Spätestens nachdem Skypegründer L* den 2005 verurteilten Dialerbetrüger M*S*P* ("Hanseatische Abrechnungssysteme", link1 link2 link3) auf dessen Erholungsweltreise nach seinem Kurzbesuch in Hamburg begleitet und nachdem eine der Firmen des 2005 verurteilten "Paten des Dialerbetrugs" ("Comet Media Limited") im Zusammenhang mit der Insolvenz des Skypegründers Morten L* aufgetaucht war, interessiere ich mich dafür, was er so macht.

Nur: Das hier verstehe ich nicht. Wie will man damit Geld verdienen?

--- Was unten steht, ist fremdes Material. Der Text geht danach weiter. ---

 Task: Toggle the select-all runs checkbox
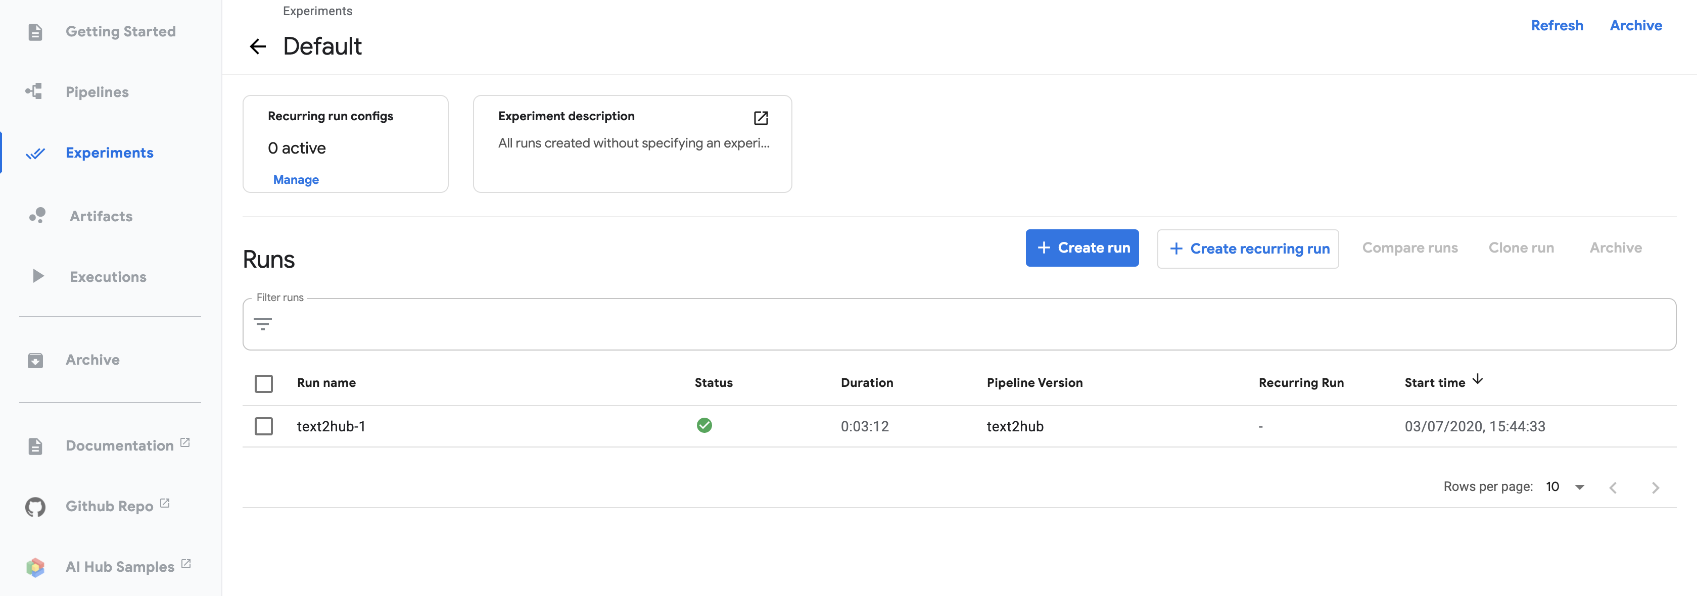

> Mit dem App können Sie jetzt effizient Angebote erstellen. Sobald das Angebot vom Empfänger akzeptiert wurde, kann es bequem in eine Rechnung umgewandelt werden.


?


----------



## Heiko (26 Juni 2011)

Laut Website ists jedenfalls kostenlos.


----------



## Aka-Aka (26 Juni 2011)

na, hoffentlich kostenloser als die kostenlosen Zugangstools, mit dänen manche reich wurden


----------